Parecía más un sketch de Gila o de un programa de humor que un momento histórico. El dos de diciembre por la tarde, el presidente de Gambia aparecía en la televisión pública de su país, teléfono en mano, comunicando a su rival en las elecciones celebradas el día anterior, Adama Barrow, que aceptaba su derrota y que se retiraba a su finca de Kanilai a llevar una vida de granjero.

Una semana después, sin embargo, donde había dicho ‘digo’ dijo ‘Diego’ y ­Jammeh decidió impugnar los resultados electorales y aferrarse al poder. Ni la reacción unánime del Consejo de Seguridad de la ONU ni los esfuerzos conducidos por la Comunidad Económica de los Estados de África Occidental (CEDEAO) a principios de diciembre lograron que el dictador diera su brazo a torcer, pero lo cierto es que Jammeh está cada vez más solo, dentro y fuera del país, y su salida del palacio presidencial podría ser cuestión de tiempo.

En realidad, Jammeh empezó a perder las elecciones a mediados de octubre, el día que siete partidos de la oposición y una candidata independiente al fin se pusieron de acuerdo para presentar a un solo aspirante a la Jefatura de Estado que rivalizara con el tirano, responsabilidad que recayó en Adama ­Barrow, empresario del sector inmobiliario y tesorero del UDP, el principal partido de oposición, en realidad un gran desconocido para la mayoría de gambianos hasta ahora. El año 2016 había sido especialmente intenso, las manifestaciones de abril habían acabado con la muerte de dos opositores en prisión y la gente estaba empezando a perder el miedo. Ya durante la campaña electoral los mítines de la oposición registraban una gran afluencia de enfervorecidos simpatizantes convencidos de que esta vez sí era posible. Las señales estaban ahí.

Además de este creciente clima de protestas interno, el régimen se había ido aislando en el exterior. La salida gambiana de la ­Commonwealth, el anuncio de retirada del Tribunal Penal Internacional y la declaración del país como República Islámica, interpretada como un viraje hacia el mundo árabe, estaban haciendo dudar a ­Occidente que, hasta ahora, había observado con cierto desdén las locuras de un dictador que no solo aseguraba poder curar el SIDA o amenazaba con decapitar a los homosexuales, sino que se dedicaba con especial énfasis a la represión de opositores y periodistas díscolos. Ni siquiera con sus vecinos africanos, especialmente con Senegal, tenía buenas relaciones.

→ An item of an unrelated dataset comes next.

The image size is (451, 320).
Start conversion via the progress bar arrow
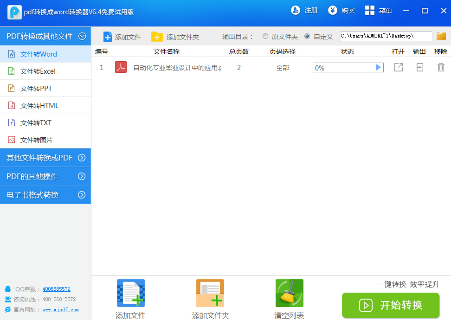click(x=379, y=67)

Si a esto añadimos el deterioro de las condiciones de vida de los gambianos –miles de ellos obligados a intentar llegar a Europa atravesando el desierto libio en el llamado Back Way y muriendo en el intento–, tenemos un escenario en el que era factible una derrota en las urnas. Para eso, sin embargo, las elecciones tienen que ser transparentes y libres y lo llamativo es que lo fueron. El dictador no supo o no quiso interpretar esas señales y cumplió su promesa de unos comicios respetuosos con la ley, permitiendo el recuento en cada colegio electoral en presencia de la oposición. De hecho, lo sorprendente no fue tanto que ganara Adama Barrow, lo que logró con 227.708 votos frente a los 208.487 de su rival, lo sorprendente fue que Jammeh aceptara el resultado y aquella surrealista llamada ante las cámaras, sobre todo teniendo en cuenta su autocrática trayectoria.

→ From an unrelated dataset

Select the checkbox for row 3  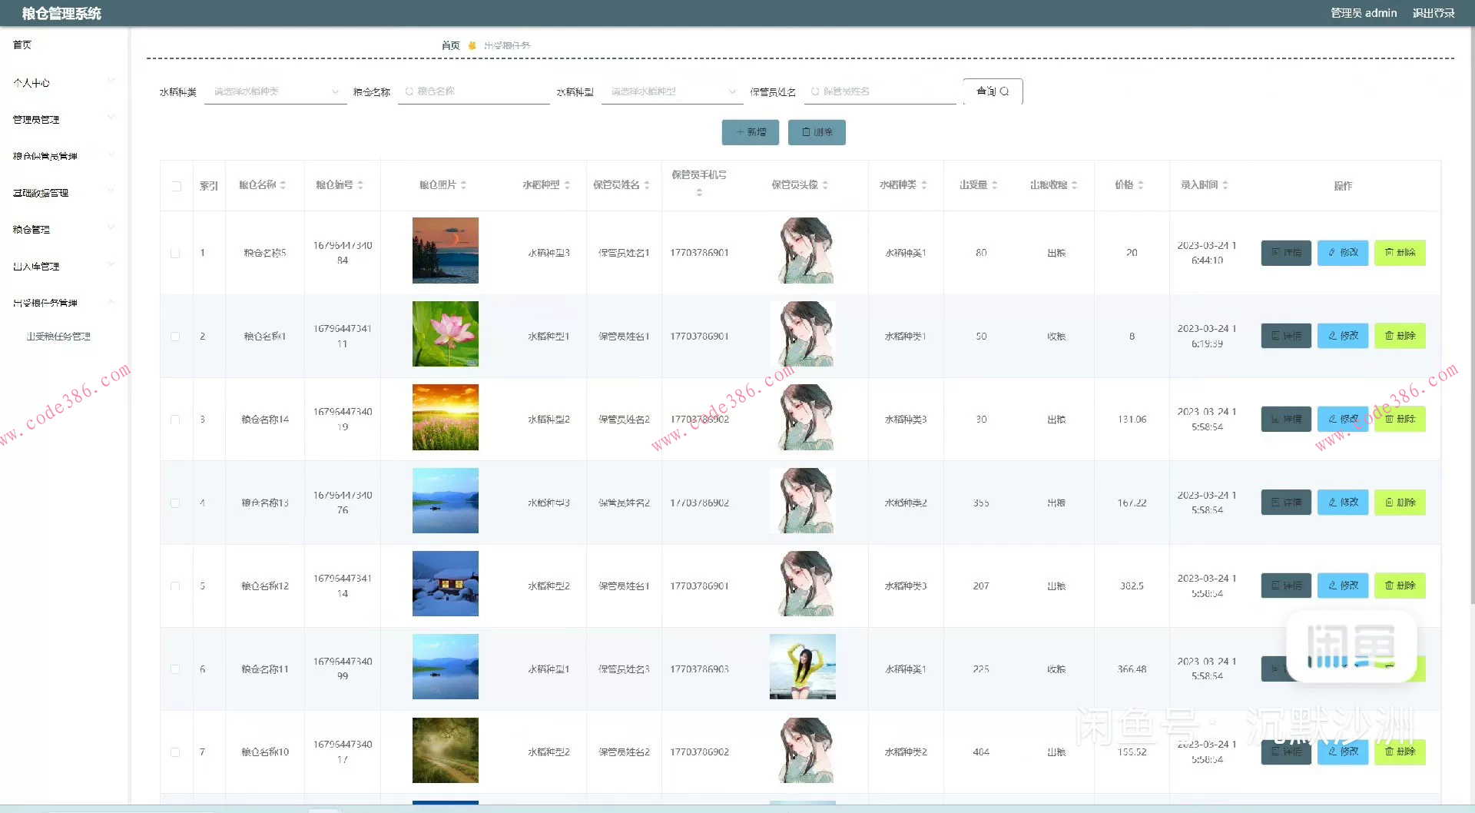(175, 420)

La primera semana de diciembre fue mágica en Banyul. A Yala Ndjai no le cabía la alegría en el rostro. Taxista de 53 años y con siete hijos a su cargo transitaba con su destartalado vehículo amarillo por la avenida Kairaba de la capital con gesto de satisfacción. “Mira, los carteles con su cara han desaparecido. Ya era hora de que se acabara esta pesadilla, 22 años, demasiado”, decía. En Serrekunda, en medio de una montaña de ropa y aparatos electrónicos, Idrissa Touré, vendedor de objetos de segunda mano que tiene cuatro hermanos en Europa, resumía sus sentimientos con una frase: “Ya podemos hablar sin mirar a nuestras espaldas”. Baboucar Cessay, periodista que ha sufrido los embates del antiguo régimen, lo explicaba tajante: “Trabajar aquí ha sido un infierno, el miedo era enorme. Ahora todos me llaman para expresar sus opiniones”.

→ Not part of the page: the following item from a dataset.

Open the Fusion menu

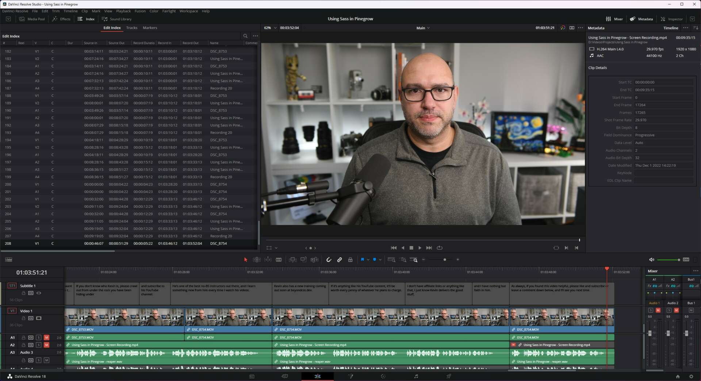140,11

Pero la alegría es siempre efímera en la casa del pobre. El viernes 9 de diciembre, justo una semana después, Jammeh daba marcha atrás. El anuncio por parte de algunas voces de la coalición opositora de que se iba a llevar al dictador ante la Justicia no sentó bien en palacio. El propio Adama Barrow trató de quitar hierro al asunto, pero el tirano ya no se fiaba. En los días siguientes envió a los militares a ocupar la sede de la comisión electoral y presentó un recurso ante el Tribunal Supremo –que estudiará el próximo 10 de enero– solicitando la nulidad de las elecciones, una impugnación más que dudosa desde el punto de vista jurídico pues este órgano lleva más de un año sin reunirse porque no están nombrados los magistrados necesarios.

Mientras las calles de Banyul y otras ciudades permanecían en calma, la pelota saltaba al tejado de la diplomacia. La reacción internacional fue unánime: el Consejo de Seguridad de la ONU, la Unión Africana, la Unión Europea y Estados Unidos condenaron el cambio de postura de Jammeh y le instaron a permitir una transición pacífica en Gambia. El día 13 la CEDEAO envió una misión de cuatro presidentes a Gambia, encabezada por Ellen Johnson-Sirleaf (Liberia) y con Mahammadu Buhari (Nigeria) como negociador principal, que se marchó de Gambia sin haber coronado la cima. Jammeh seguía en sus trece.

El presidente de la Comisión del organismo del occidente africano, Marcel de Souza, deslizaba mientras tanto la posibilidad de una intervención militar, siempre como último recurso y si las negociaciones no llegaban a buen puerto, tal y como se encargó de aclarar el presidente senegalés, Macky Sall.

Si en algún lugar ha puesto nervioso la crisis gambiana es en Dakar, donde todos conocen el apoyo de Jammeh a los rebeldes de Casamance en los años duros de la guerra en el sur. La ofensiva diplomática ha comenzado y sobre la mesa está la posible concesión de algún tipo de inmunidad al dictador, que teme convertirse en un nuevo Hissène Habré a la gambiana.

En teoría, la resolución de la crisis no debería prolongarse más allá de mediados de enero, el plazo fijado por la Constitución gambiana para el traspaso de poderes. Sin embargo, Jammeh está jugando su última baza, el apoyo de un Ejército construido a base de lealtades y con un fuerte componente diola –la etnia del presidente– entre la oficialidad, para tratar de forzar la máquina y, en el peor de los casos para él, obtener algún beneficio de todo esto. Si la región de África occidental se ha caracterizado en los últimos 15 años por una progresiva instalación de la democracia y consolidación de las alternancias políticas, con ejemplos evidentes como Nigeria, Benín, Senegal o Ghana, lo cierto es que Gambia representa, en el momento actual, su último desafío.